◆ **SET TASK**: Please revise the records between the line holding "Screen dimensions: 835x431" and the line holding "pyautogui.click(x=1075, y=626)", inclusive, swapping "Trim editor" for "Crop editor" and leaving everything else unchanged.
+++ EXCERPTED RECORDS +++
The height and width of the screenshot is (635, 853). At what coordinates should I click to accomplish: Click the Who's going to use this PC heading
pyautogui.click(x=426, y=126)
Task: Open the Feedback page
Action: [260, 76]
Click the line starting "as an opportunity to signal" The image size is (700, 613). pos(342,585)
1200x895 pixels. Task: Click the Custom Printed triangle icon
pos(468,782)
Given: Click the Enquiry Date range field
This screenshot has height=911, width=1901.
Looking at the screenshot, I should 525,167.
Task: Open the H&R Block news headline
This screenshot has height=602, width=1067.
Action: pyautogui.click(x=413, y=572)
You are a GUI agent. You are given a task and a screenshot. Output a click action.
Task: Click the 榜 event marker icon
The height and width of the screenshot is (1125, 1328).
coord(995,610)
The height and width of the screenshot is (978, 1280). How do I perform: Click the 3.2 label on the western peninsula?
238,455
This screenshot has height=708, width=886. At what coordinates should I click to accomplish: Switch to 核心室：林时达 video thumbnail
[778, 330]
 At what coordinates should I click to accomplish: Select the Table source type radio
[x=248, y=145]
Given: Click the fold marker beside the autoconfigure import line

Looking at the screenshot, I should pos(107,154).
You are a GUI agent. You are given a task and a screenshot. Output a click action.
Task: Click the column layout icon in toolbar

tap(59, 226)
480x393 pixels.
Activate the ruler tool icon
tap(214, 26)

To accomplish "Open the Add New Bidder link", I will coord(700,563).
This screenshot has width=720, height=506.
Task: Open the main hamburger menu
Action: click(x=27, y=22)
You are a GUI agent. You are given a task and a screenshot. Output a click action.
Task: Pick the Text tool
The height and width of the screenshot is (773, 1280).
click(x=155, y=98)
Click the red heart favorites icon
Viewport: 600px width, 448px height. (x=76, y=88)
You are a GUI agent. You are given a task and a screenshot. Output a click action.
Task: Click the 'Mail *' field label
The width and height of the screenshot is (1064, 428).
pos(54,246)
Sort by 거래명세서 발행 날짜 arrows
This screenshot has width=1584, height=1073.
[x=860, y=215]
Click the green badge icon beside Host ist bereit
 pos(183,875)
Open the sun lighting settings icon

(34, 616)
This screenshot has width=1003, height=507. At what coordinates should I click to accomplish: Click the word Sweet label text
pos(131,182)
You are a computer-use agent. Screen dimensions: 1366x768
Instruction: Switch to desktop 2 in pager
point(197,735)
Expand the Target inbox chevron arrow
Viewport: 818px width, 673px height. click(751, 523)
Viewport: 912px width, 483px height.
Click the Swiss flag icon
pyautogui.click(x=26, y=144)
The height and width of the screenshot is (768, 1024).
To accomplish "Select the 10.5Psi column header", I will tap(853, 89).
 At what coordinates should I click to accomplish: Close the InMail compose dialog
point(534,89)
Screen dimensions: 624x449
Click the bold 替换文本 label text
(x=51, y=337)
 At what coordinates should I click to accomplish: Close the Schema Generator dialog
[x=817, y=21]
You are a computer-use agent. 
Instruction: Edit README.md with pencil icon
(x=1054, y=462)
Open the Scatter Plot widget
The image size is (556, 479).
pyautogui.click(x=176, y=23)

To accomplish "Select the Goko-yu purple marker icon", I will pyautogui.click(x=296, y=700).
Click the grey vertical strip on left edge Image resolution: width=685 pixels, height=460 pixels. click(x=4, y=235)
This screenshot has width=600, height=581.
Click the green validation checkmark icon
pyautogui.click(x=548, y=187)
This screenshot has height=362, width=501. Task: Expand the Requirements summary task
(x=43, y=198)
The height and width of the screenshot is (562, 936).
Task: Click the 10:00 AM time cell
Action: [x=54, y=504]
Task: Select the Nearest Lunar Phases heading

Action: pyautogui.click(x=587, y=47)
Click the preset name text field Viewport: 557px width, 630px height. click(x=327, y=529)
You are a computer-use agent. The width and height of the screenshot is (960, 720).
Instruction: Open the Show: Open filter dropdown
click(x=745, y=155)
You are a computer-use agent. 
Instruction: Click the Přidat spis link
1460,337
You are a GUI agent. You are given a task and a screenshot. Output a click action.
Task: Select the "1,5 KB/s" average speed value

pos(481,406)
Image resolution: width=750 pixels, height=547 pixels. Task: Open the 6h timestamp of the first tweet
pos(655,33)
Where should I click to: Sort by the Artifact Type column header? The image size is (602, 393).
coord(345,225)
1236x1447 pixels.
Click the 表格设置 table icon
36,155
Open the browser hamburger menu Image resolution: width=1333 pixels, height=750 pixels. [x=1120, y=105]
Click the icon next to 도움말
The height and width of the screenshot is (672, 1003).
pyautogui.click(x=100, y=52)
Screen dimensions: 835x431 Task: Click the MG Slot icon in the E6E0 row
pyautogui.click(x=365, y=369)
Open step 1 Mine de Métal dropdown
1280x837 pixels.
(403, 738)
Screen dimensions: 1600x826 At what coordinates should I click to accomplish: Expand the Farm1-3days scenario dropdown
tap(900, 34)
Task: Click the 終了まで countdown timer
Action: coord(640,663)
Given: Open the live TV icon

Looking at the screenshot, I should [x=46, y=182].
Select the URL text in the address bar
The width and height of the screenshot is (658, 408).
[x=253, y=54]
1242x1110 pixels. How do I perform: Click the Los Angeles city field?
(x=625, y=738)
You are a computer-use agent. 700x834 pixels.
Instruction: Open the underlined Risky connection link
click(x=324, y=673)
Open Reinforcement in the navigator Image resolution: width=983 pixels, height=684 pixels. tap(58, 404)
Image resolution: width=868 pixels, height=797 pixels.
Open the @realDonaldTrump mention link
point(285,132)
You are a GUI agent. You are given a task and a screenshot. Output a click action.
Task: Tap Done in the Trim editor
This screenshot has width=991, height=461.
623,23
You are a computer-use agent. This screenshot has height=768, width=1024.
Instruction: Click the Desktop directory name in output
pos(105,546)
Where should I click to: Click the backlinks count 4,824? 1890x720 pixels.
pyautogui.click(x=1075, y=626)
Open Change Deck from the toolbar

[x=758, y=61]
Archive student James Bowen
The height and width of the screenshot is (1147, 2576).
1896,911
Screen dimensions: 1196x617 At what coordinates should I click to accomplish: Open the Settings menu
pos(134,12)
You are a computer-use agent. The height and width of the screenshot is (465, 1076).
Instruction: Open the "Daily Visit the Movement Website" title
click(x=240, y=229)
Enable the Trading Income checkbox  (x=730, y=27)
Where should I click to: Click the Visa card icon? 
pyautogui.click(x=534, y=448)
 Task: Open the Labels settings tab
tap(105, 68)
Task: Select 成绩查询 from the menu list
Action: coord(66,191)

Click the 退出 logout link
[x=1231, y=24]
+++
◆ **RESULT**:
Screen dimensions: 835x431 Task: Click the MG Slot icon in the E6E0 row
pyautogui.click(x=365, y=369)
Open step 1 Mine de Métal dropdown
1280x837 pixels.
(403, 738)
Screen dimensions: 1600x826 At what coordinates should I click to accomplish: Expand the Farm1-3days scenario dropdown
tap(900, 34)
Task: Click the 終了まで countdown timer
Action: coord(640,663)
Given: Open the live TV icon

Looking at the screenshot, I should [x=46, y=182].
Select the URL text in the address bar
The width and height of the screenshot is (658, 408).
[x=253, y=54]
1242x1110 pixels. How do I perform: Click the Los Angeles city field?
(x=625, y=738)
You are a computer-use agent. 700x834 pixels.
Instruction: Open the underlined Risky connection link
click(x=324, y=673)
Open Reinforcement in the navigator Image resolution: width=983 pixels, height=684 pixels. tap(58, 404)
Image resolution: width=868 pixels, height=797 pixels.
Open the @realDonaldTrump mention link
point(285,132)
You are a GUI agent. You are given a task and a screenshot. Output a click action.
Task: Tap Done in the Crop editor
This screenshot has width=991, height=461.
623,23
You are a computer-use agent. This screenshot has height=768, width=1024.
Instruction: Click the Desktop directory name in output
pos(105,546)
Where should I click to: Click the backlinks count 4,824? 1890x720 pixels.
pyautogui.click(x=1075, y=626)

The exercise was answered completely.